Diferentemente do movimento egípcio, a revolução do Irã tinha uma figura central, idolatrada por grande parte da população. O aiatolá Khomeini já era um ponto de referência para a oposição iraniana havia mais de dez anos enquanto estava baseado na cidade iraquiana de Najaf. Khomeini deu ao movimento que derrubou o xá um forte caráter religioso, apesar de na oposição haver várias outras tendências políticas, inclusive liberais e comunistas. O resultado foi a adoção de um regime islâmico e xiita, algo que o mundo ainda não havia presenciado. No Egito, apesar da significativa penetração da Irmandade Muçulmana, grupo político islâmico proibido por Mubarak, não existe uma figura central e inspiradora que conduza a ação dos manifestantes. Tal vácuo na liderança pode poupar os egípcios do caminho religioso adotado em Teerã, mas põe mais pontos de interrogação em um movimento difuso e sem clara direção.
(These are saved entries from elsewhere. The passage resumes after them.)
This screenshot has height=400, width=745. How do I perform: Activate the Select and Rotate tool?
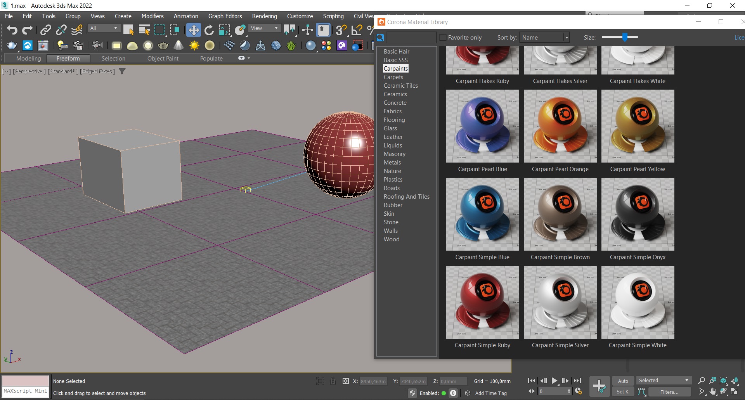click(x=209, y=30)
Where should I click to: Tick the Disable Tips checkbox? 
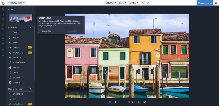point(39,31)
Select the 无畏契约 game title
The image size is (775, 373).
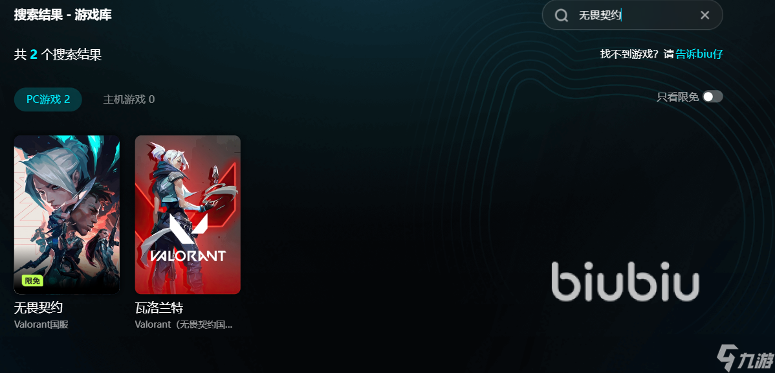tap(39, 308)
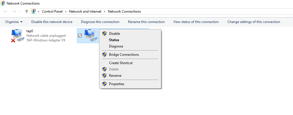Screen dimensions: 293x115
Task: Click the shield icon beside Disable
Action: pyautogui.click(x=104, y=34)
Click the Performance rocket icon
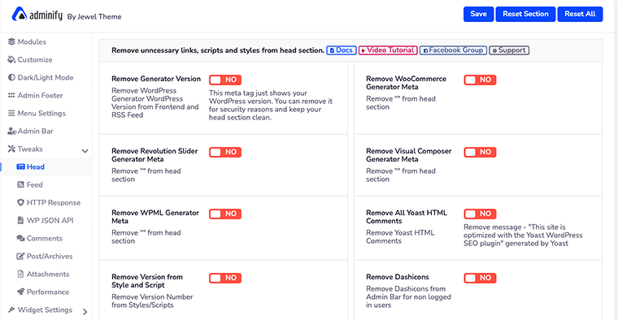This screenshot has width=618, height=320. coord(20,292)
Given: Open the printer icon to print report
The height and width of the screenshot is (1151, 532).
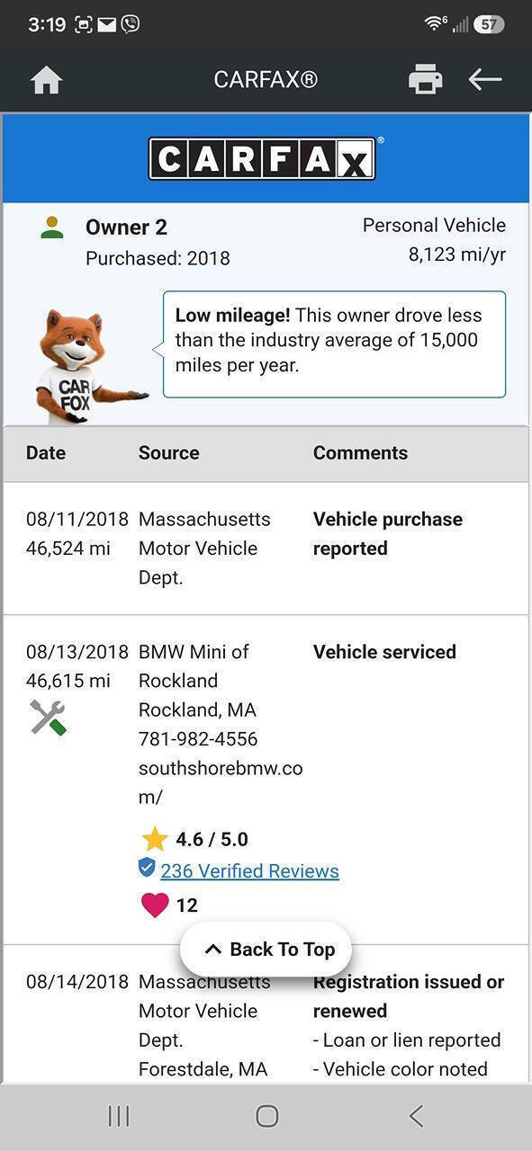Looking at the screenshot, I should tap(425, 79).
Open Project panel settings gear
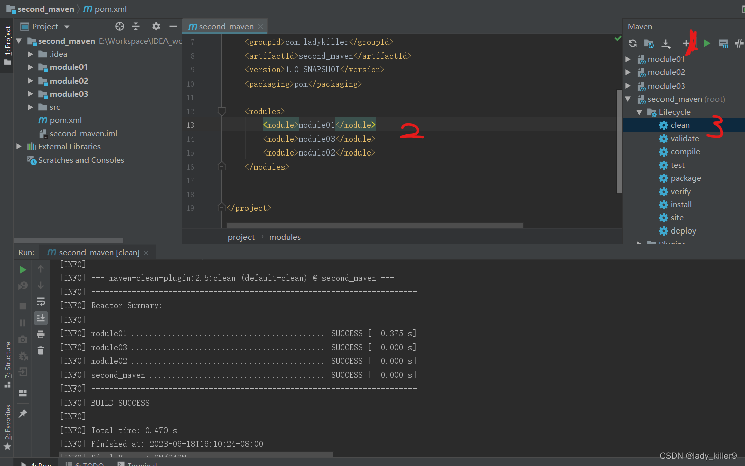Screen dimensions: 745x466 (156, 26)
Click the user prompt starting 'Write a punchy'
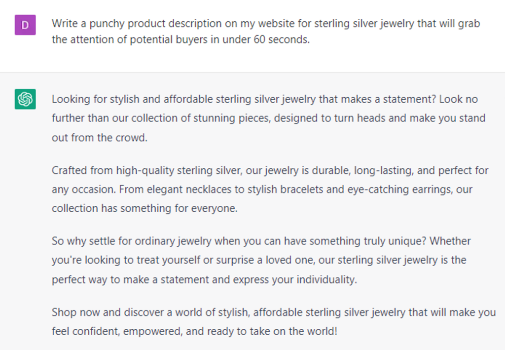Screen dimensions: 505x350 (265, 31)
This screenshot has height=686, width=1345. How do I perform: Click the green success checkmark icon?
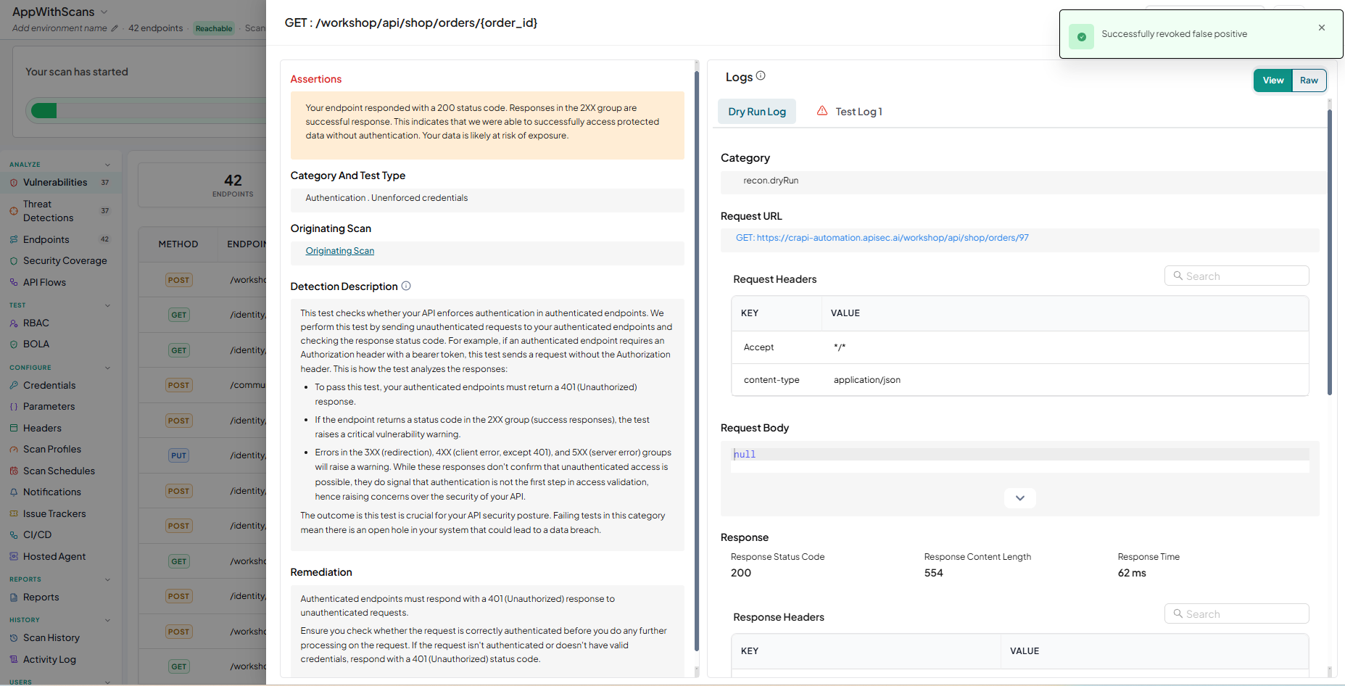[x=1081, y=36]
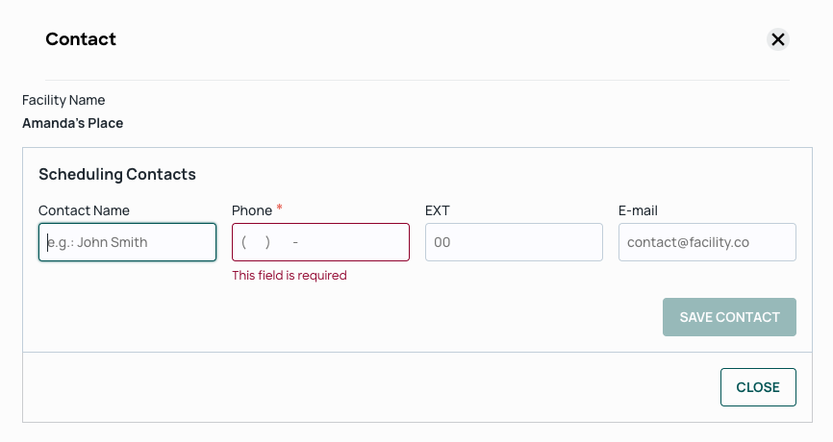Click the E-mail input field
Image resolution: width=833 pixels, height=442 pixels.
click(x=707, y=242)
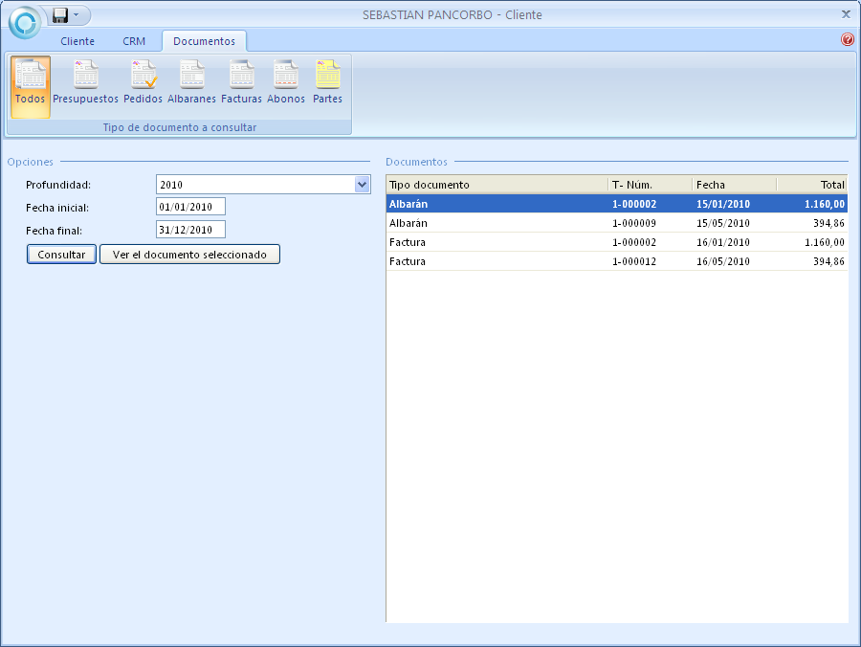Filter documents by Facturas
The height and width of the screenshot is (647, 861).
pos(241,83)
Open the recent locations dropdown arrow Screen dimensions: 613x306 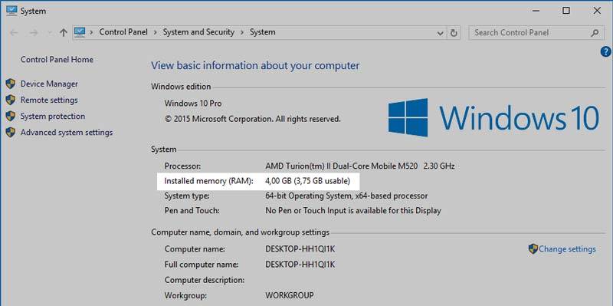(x=49, y=33)
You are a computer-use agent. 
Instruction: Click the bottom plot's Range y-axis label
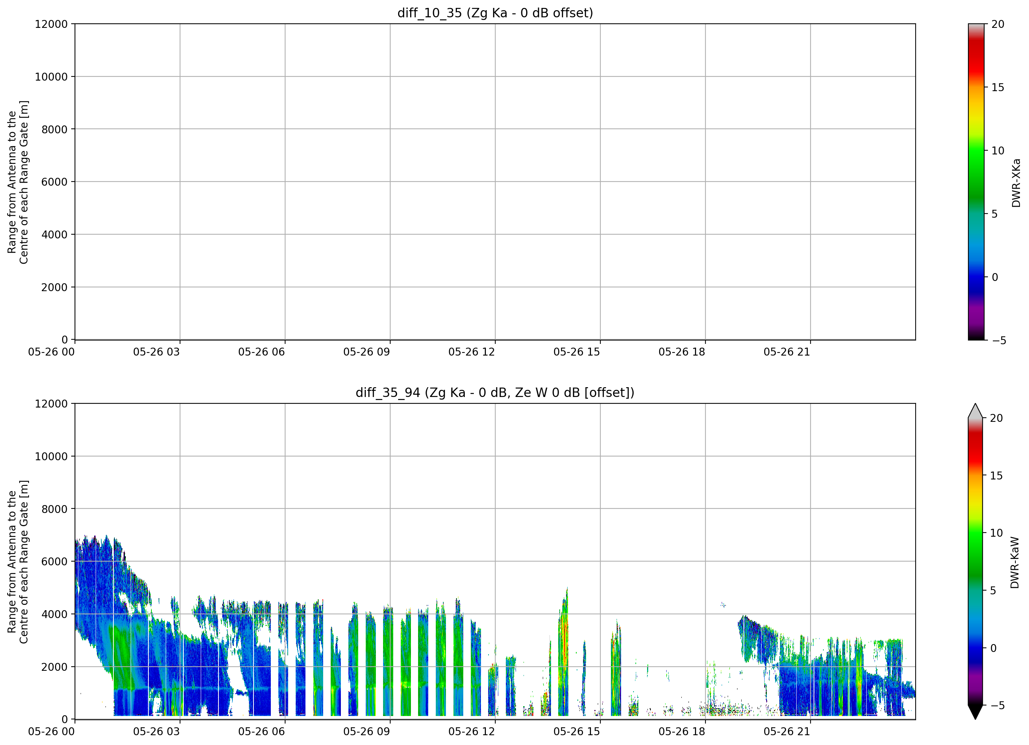click(18, 562)
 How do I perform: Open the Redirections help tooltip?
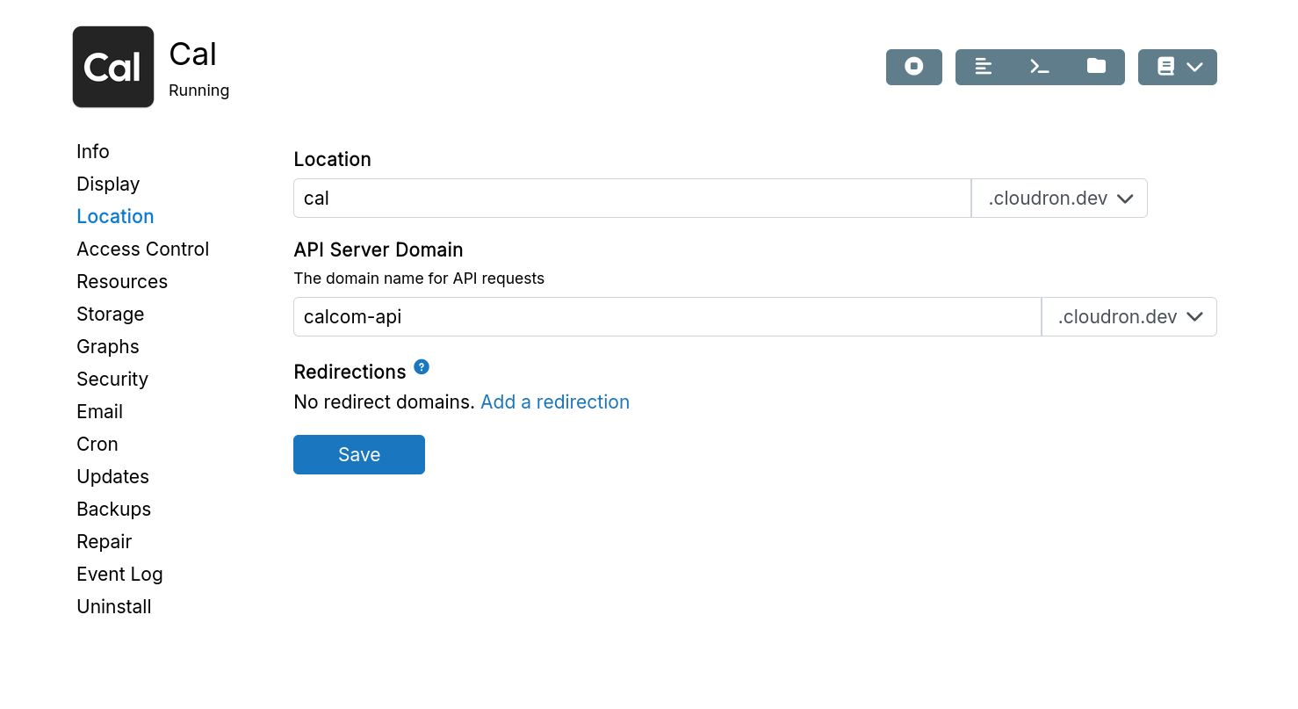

A Revolução Iraniana também teve um resultado político regional relativamente modesto, apesar de em certa medida ter mesmo mudado o mundo. Cercada de inimigos por todos os lados, especialmente os árabes sunitas, muitos no Ocidente acreditavam que o levante de Khomeini fosse vulnerável demais para sobreviver. Estados Unidos e seus aliados incentivaram então seu amigo Saddam Hussein a tentar sufocá-lo por meio de uma guerra, um ano depois da queda do xá. Oito anos de combates deixaram 1 milhões de mortos, mas o grande aiatolá e sua República Islâmica do Irã sobreviveram. O novo regime inspirou e armou movimentos militares além das suas fronteiras, particularmente o libanês Hezbollah, mas não se expandiu, nem provocou a queda de outros aliados dos americanos na região.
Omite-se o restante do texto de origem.